Class participation: 35%
Analog data collection exercise: 10%
Scaffolding assignments for final: 25%
Final project design: 30%
Plagiarism is presenting someone else’s work as though it were your own. More specifically, plagiarism is to present as your own: A sequence of words quoted without quotation marks from another writer or a paraphrased passage from another writer’s work or facts, ideas or images composed by someone else.
The core of the educational experience at the Tisch School of the Arts is the creation of original academic and artistic work by students for the critical review of faculty members. It is therefore of the utmost importance that students at all times provide their instructors with an accurate sense of their current abilities and knowledge in order to receive appropriate constructive criticism and advice. Any attempt to evade that essential, transparent transaction between instructor and student through plagiarism or cheating is educationally self-defeating and a grave violation of Tisch School of the Arts community standards. For all the details on plagiarism, please refer to page 10 of the Tisch School of the Arts, Policies and Procedures Handbook, which can be found online at: https://tisch.nyu.edu/student-affairs/important-resources/tisch-policies-and-handbooks
Please feel free to make suggestions to your instructor about ways in which this class could become more accessible to you. Academic accommodations are available for students with documented disabilities.

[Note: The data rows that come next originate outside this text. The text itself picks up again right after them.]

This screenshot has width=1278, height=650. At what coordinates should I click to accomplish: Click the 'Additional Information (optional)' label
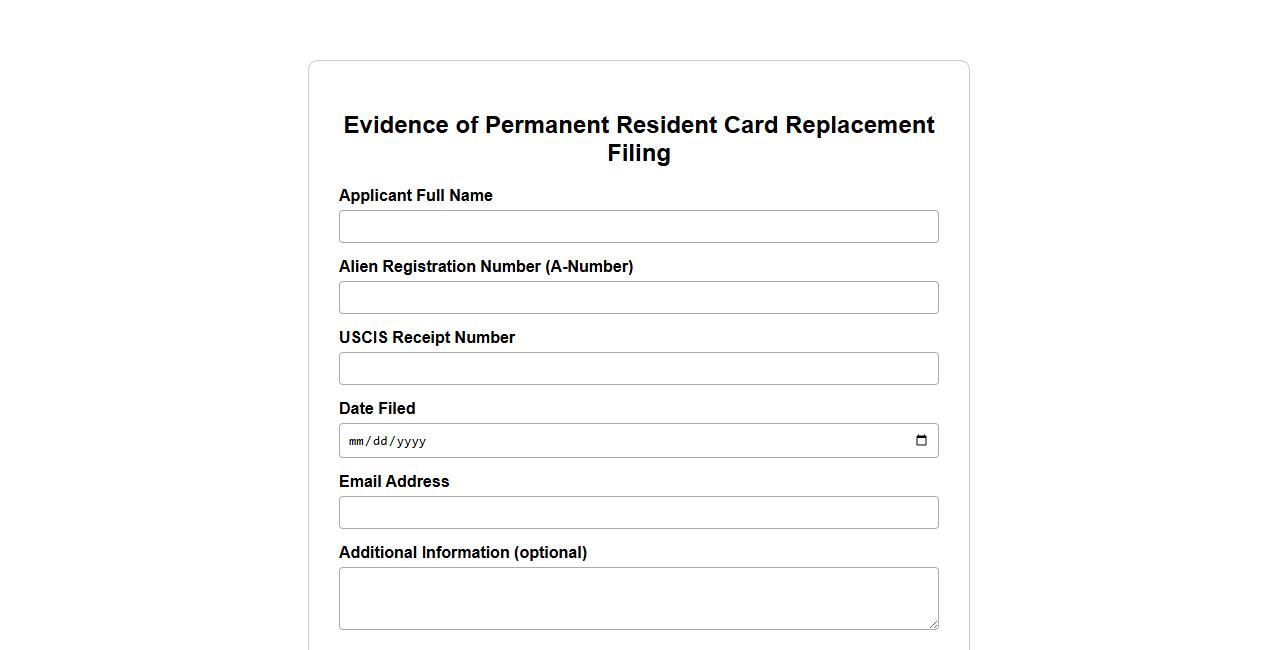pos(462,553)
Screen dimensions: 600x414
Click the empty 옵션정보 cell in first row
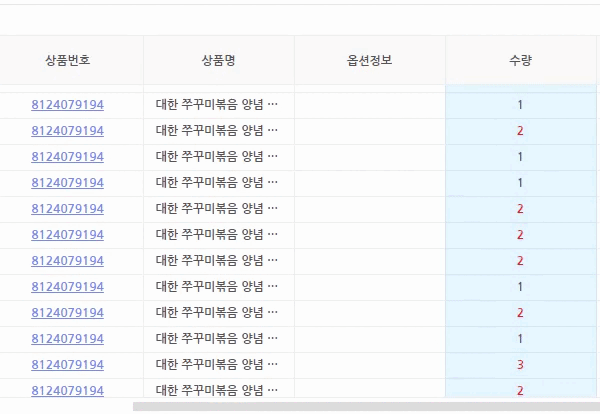(369, 105)
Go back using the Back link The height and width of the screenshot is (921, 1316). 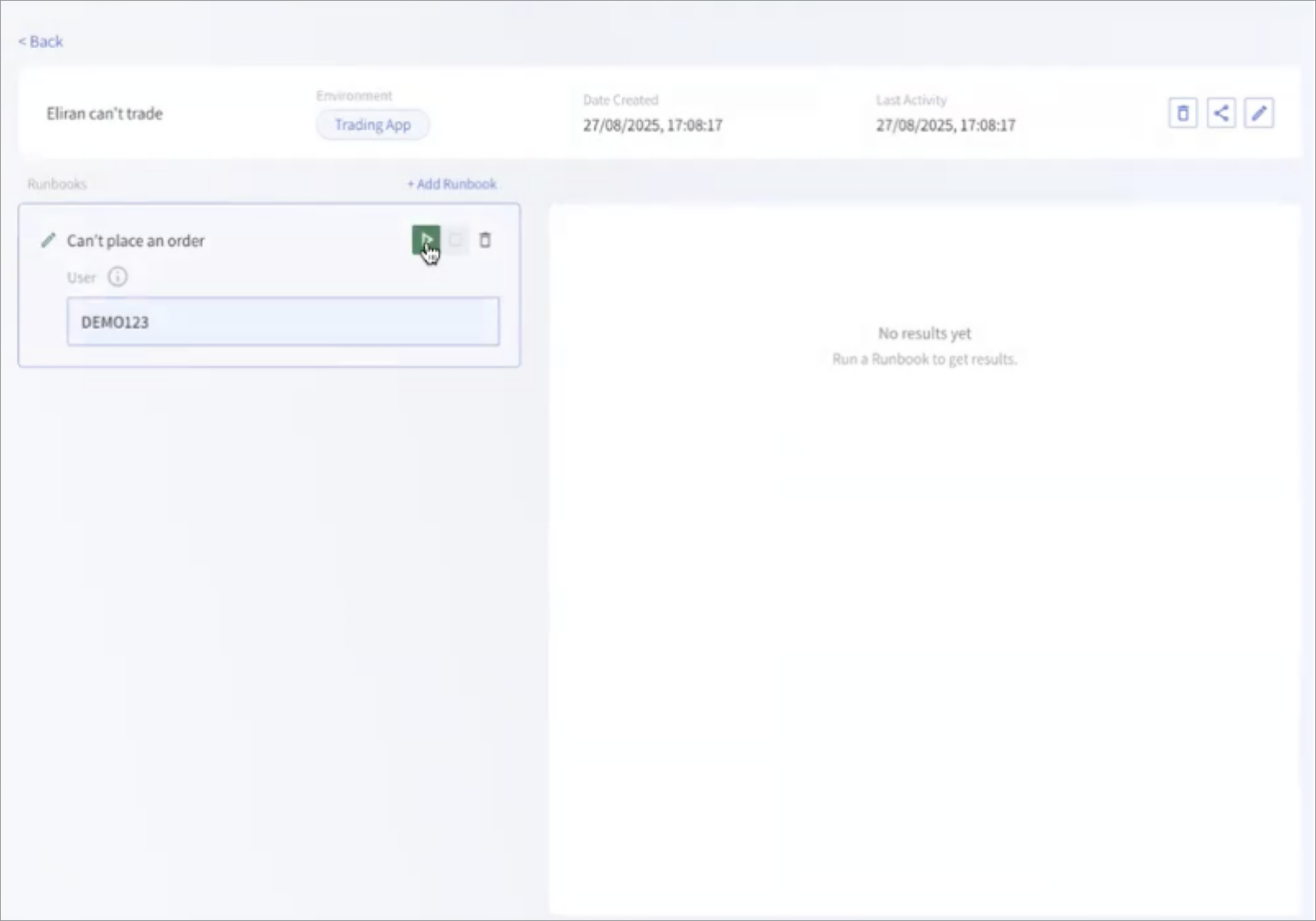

Please contact the Moses Center for Students with Disabilities at 212 998-4980 for further information.
Your health and safety are a priority at NYU. If you experience any health or mental health issues during this course, we encourage you to utilize the support services of the 24/7 NYU Wellness Exchange 212-443-9999. Also, all students who may require an academic accommodation due to a qualified disability, physical or mental, please register with the Moses Center 212-998-4980. Please let your instructor know if you need help connecting to these resources.
Laptops will be an essential part of the course and may be used in class during workshops and for taking notes in lecture. Laptops must be closed during class discussions and student presentations. Phone use in class is strictly prohibited unless directly related to a presentation of your own work or if you are asked to do so as part of the curriculum.
Tisch School of the Arts to dedicated to providing its students with a learning environment that is rigorous, respectful, supportive and nurturing so that they can engage in the free exchange of ideas and commit themselves fully to the study of their discipline. To that end Tisch is committed to enforcing University policies prohibiting all forms of sexual misconduct as well as discrimination on the basis of sex and gender. Detailed information regarding these policies and the resources that are available to students through the Title IX office can be found by using the following link: Title IX at NYU.